#### WORK INSTRUCTIONS:
Return the lines from the one containing "Over ons (1009, 34)" to the end of the material, both end lines included, exactly and with nothing else.

#### DATA FOR THIS EXERCISE:
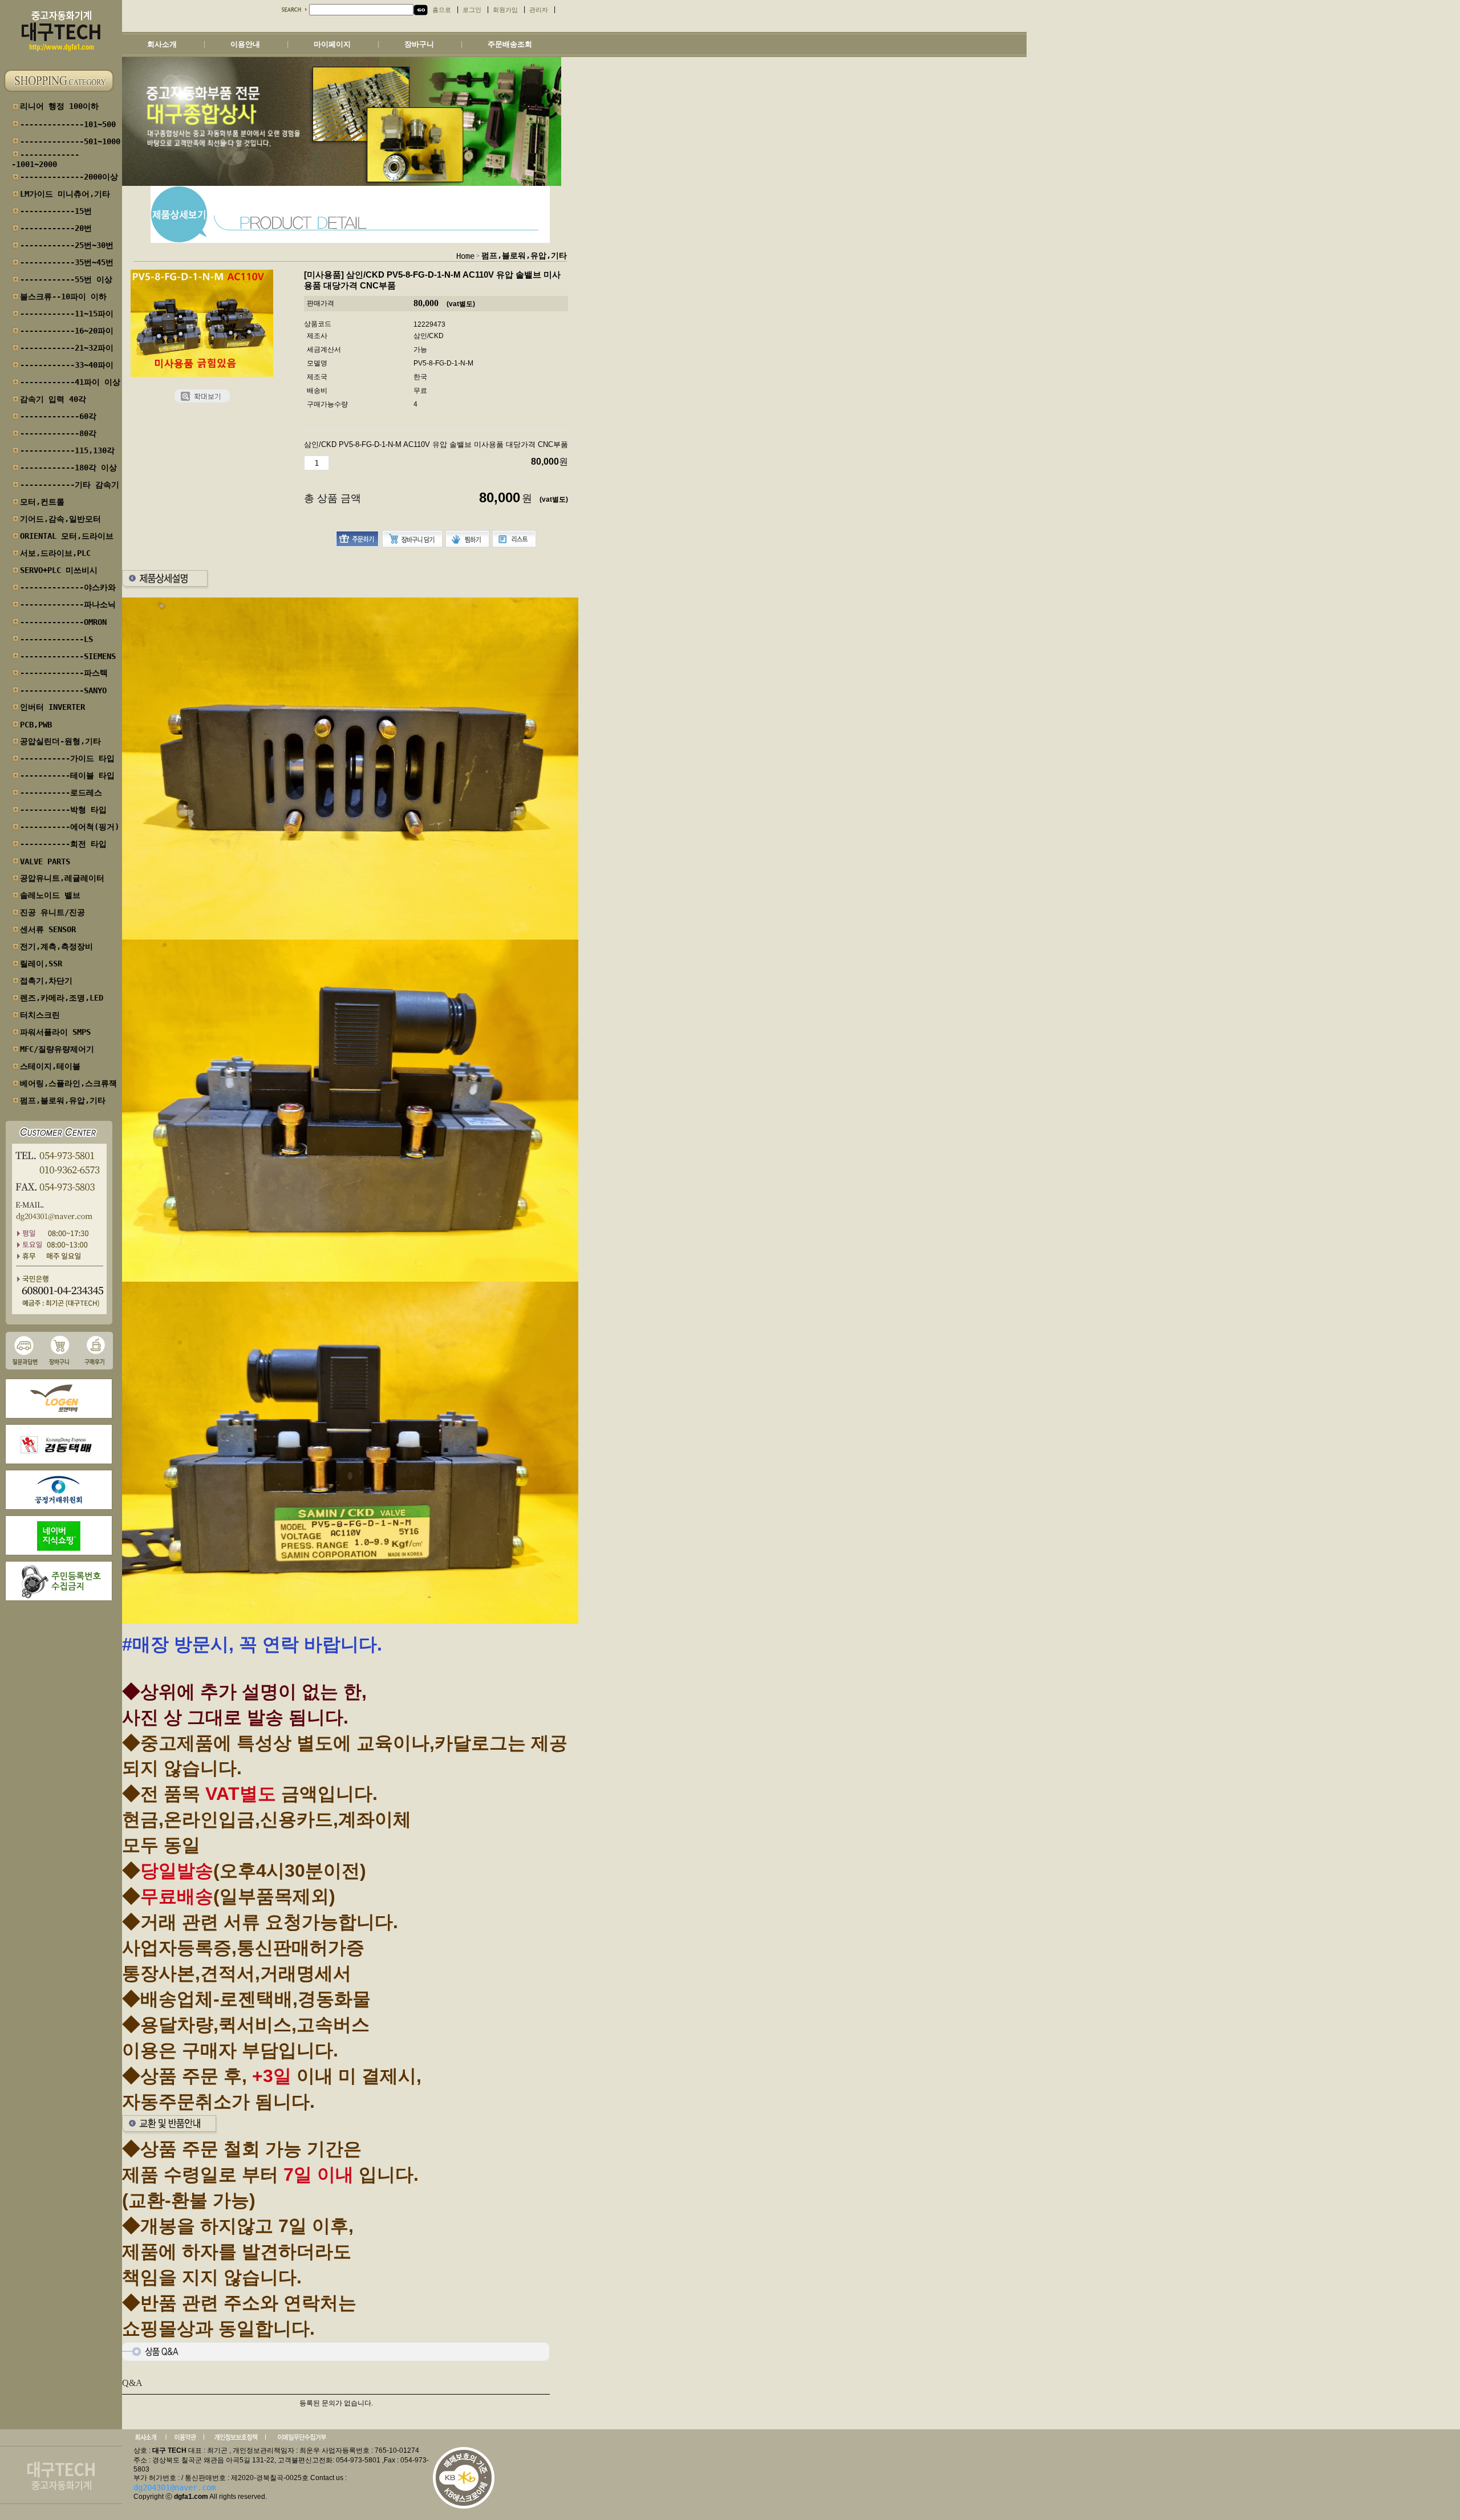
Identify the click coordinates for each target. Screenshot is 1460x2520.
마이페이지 (332, 44)
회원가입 (505, 10)
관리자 (538, 10)
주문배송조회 (510, 44)
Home (465, 256)
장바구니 (419, 44)
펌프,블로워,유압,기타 (524, 255)
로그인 (472, 10)
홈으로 (441, 10)
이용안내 (245, 44)
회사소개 (162, 44)
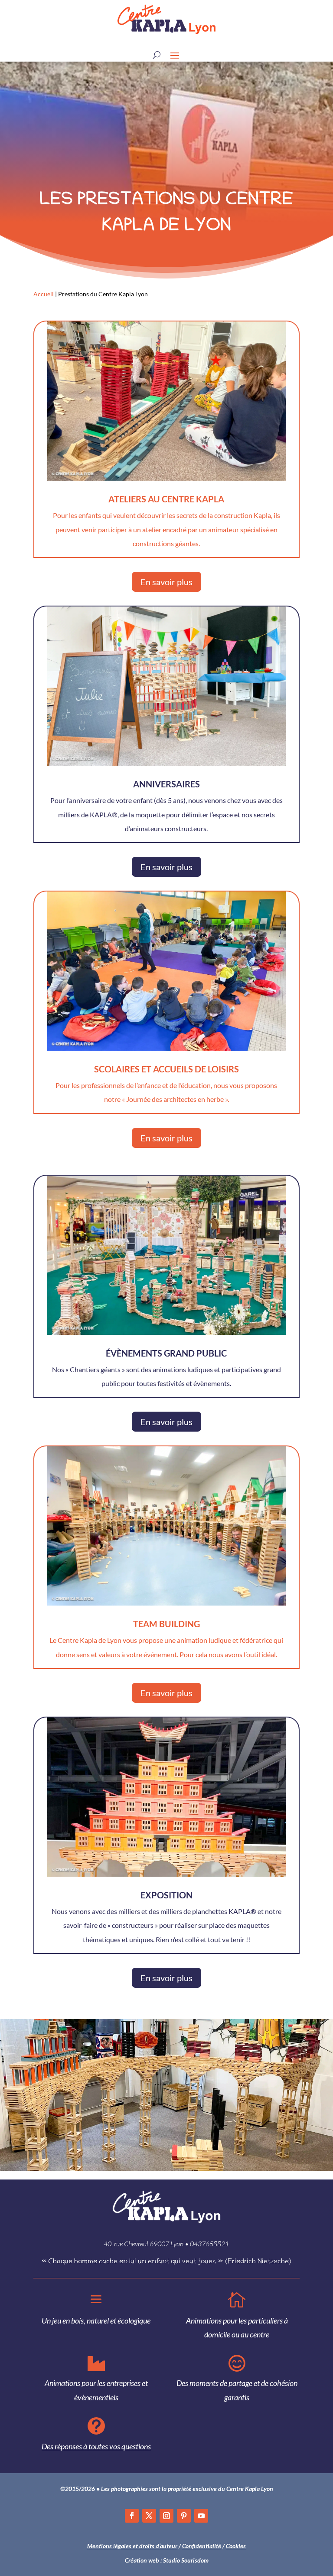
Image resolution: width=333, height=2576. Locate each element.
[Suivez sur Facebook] (132, 2516)
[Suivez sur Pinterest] (184, 2516)
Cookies (236, 2546)
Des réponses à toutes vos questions (96, 2446)
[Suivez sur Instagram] (166, 2516)
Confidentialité (201, 2546)
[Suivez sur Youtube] (201, 2516)
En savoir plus (166, 582)
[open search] (156, 55)
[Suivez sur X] (149, 2516)
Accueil (43, 294)
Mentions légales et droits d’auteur (132, 2546)
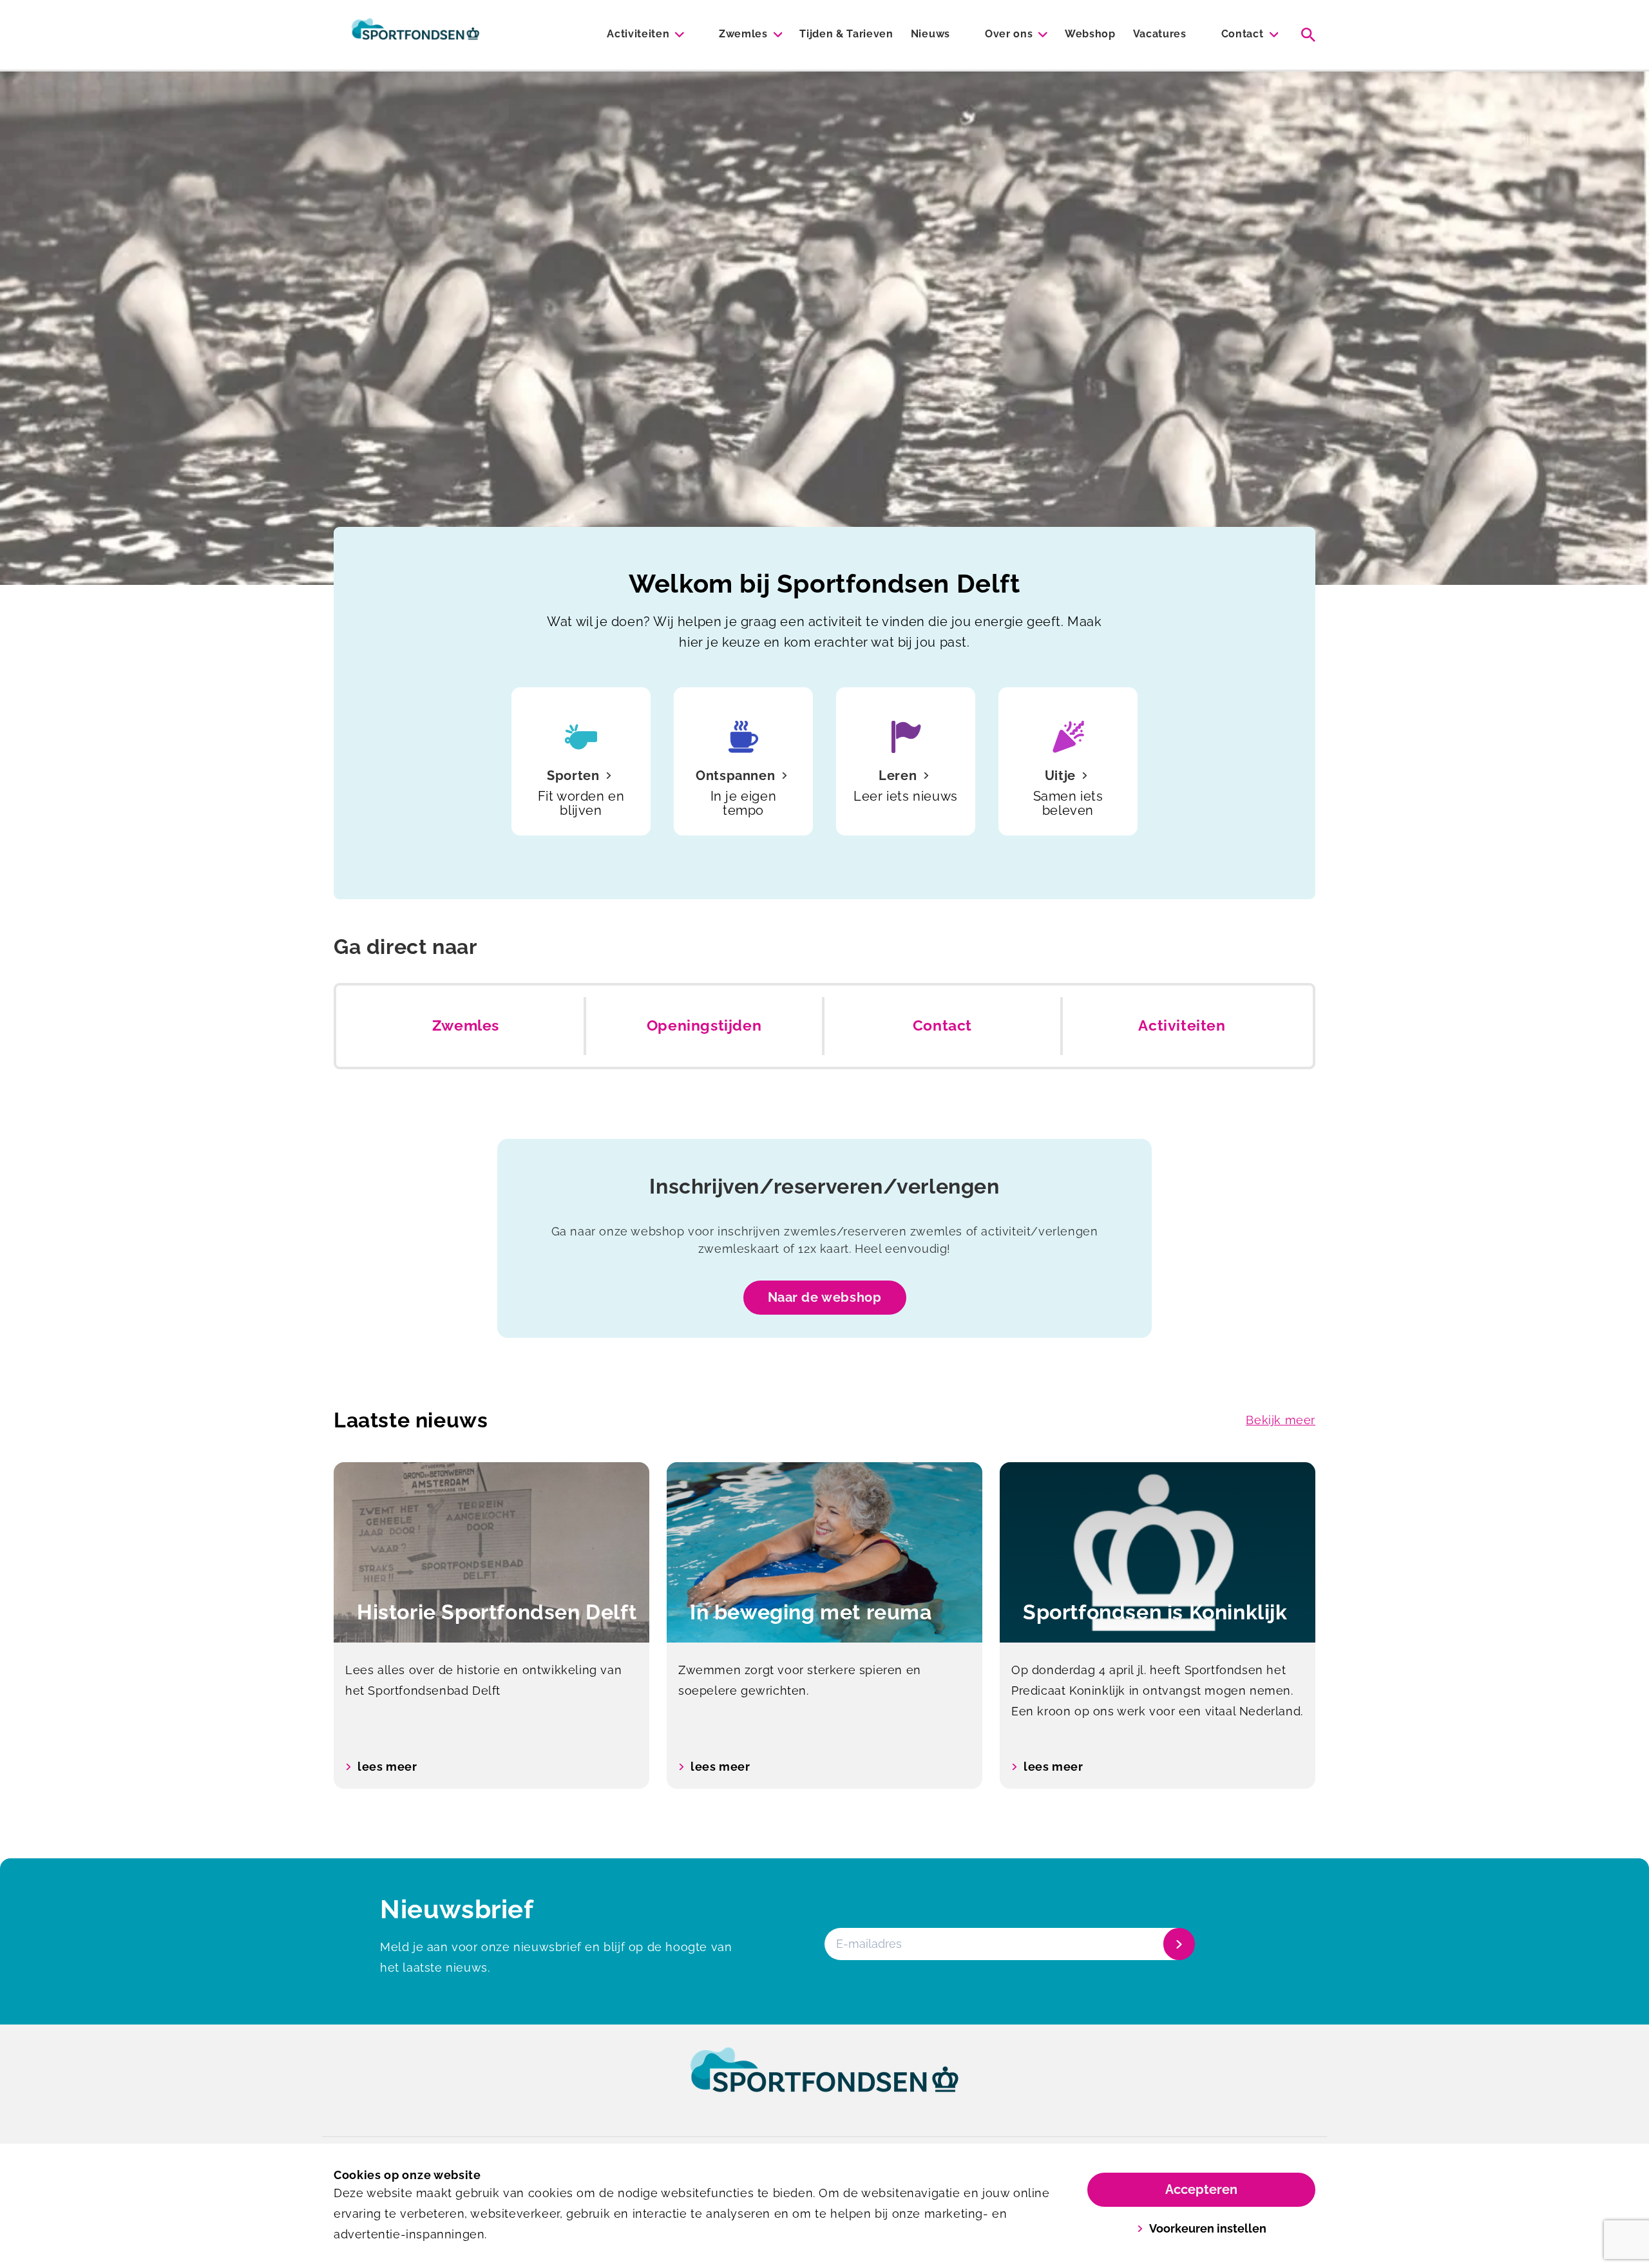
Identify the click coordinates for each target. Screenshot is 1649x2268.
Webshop (1090, 34)
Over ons (1009, 34)
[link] (824, 2082)
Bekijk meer (1280, 1420)
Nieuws (930, 34)
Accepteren (1201, 2189)
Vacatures (1160, 34)
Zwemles (743, 34)
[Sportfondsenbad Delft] (415, 35)
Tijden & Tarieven (846, 34)
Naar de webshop (825, 1297)
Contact (1242, 34)
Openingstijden (704, 1025)
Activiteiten (638, 34)
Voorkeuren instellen (1207, 2228)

#### EXPECTED OUTPUT:
Over ons (1009, 34)
[link] (824, 2082)
Bekijk meer (1280, 1420)
Nieuws (930, 34)
Accepteren (1201, 2189)
Vacatures (1160, 34)
Zwemles (743, 34)
[Sportfondsenbad Delft] (415, 35)
Tijden & Tarieven (846, 34)
Naar de webshop (825, 1297)
Contact (1242, 34)
Openingstijden (704, 1025)
Activiteiten (638, 34)
Voorkeuren instellen (1207, 2228)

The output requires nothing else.